We see headlines daily about executive and director compensation. The recent decision of the board of Indian company Tata Consultancy Services’ to increase their CEO’s annual compensation by 67 percent, for example, recently earned a Wall Street Journal headline.
Meanwhile, statewide media are busy tracking any trends and developments they find on compensation issues, usually in a negative light. Recently, the Arizona Republic reported that CEO compensation in the state rose 48 percent in 2010. Iowa’s Des Moines Register also reports that executive pay in Iowa is on the rise. A recent article in the Atlanta Journal-Constitution details the compensation packages for the chief executives at the top 25 public companies in Georgia.
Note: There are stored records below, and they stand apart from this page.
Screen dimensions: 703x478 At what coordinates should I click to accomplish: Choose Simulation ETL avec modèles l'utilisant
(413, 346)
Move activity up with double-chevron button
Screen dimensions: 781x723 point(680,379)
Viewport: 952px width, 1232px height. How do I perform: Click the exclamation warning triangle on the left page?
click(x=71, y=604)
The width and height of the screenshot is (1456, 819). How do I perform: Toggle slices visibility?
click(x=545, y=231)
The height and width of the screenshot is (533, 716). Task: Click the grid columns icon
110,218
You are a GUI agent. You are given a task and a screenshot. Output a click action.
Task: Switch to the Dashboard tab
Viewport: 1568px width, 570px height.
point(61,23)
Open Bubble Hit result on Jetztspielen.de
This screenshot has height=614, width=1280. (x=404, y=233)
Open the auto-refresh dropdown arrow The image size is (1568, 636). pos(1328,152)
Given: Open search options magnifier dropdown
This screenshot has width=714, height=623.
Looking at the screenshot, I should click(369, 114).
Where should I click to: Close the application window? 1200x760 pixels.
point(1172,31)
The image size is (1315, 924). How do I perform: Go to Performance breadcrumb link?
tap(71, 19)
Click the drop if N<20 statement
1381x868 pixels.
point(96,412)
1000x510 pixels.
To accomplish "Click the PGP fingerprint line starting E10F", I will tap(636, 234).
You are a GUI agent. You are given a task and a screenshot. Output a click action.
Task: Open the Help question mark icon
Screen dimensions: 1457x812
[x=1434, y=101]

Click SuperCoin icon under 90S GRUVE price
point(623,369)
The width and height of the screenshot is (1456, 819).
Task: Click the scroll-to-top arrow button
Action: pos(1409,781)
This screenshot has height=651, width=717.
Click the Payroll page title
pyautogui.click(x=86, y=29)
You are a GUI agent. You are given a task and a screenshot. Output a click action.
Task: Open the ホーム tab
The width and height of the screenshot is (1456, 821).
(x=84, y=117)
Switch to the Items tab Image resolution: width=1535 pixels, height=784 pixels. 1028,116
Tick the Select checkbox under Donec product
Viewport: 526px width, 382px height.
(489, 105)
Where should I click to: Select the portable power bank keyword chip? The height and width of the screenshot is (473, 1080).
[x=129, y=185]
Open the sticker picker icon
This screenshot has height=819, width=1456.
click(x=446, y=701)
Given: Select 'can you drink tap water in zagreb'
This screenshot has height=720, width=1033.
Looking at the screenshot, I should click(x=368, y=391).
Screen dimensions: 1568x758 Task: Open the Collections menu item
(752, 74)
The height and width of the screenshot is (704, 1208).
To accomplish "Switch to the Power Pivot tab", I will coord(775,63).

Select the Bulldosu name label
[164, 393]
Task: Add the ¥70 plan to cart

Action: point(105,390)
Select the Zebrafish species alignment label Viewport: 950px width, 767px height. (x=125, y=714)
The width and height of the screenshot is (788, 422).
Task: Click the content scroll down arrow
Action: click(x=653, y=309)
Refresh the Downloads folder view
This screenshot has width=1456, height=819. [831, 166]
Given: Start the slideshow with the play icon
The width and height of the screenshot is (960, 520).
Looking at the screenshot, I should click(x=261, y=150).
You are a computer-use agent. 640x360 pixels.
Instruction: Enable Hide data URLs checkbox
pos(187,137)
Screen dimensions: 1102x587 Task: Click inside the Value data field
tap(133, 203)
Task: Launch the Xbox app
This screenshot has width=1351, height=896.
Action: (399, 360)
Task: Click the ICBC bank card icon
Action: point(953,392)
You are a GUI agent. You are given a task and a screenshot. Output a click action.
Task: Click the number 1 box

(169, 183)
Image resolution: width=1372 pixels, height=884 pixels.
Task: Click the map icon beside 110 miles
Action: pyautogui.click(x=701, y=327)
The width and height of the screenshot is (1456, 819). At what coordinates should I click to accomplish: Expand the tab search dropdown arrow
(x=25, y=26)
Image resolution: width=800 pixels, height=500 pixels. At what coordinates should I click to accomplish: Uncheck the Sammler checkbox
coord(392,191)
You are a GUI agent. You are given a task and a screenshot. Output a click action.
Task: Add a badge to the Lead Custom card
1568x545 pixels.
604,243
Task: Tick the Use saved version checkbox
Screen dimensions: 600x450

In addition to focused media attention, there are new regulations around compensation. In March of this year, the Securities and Exchange Commission proposed a rule that would require certain financial institutions to disclose the structure of their incentive-based compensation practices. The rule would also prohibit the same institutions from issuing compensation packages that encourage inappropriate risk taking.
How can directors make the best decisions about compensation packages—both for executives and directors? One of the best ways is by looking at best practices and talking to other experienced directors and expert advisors about not only the right mix of equity and cash, but also performance metrics and how to communicate with shareholders about pay packages.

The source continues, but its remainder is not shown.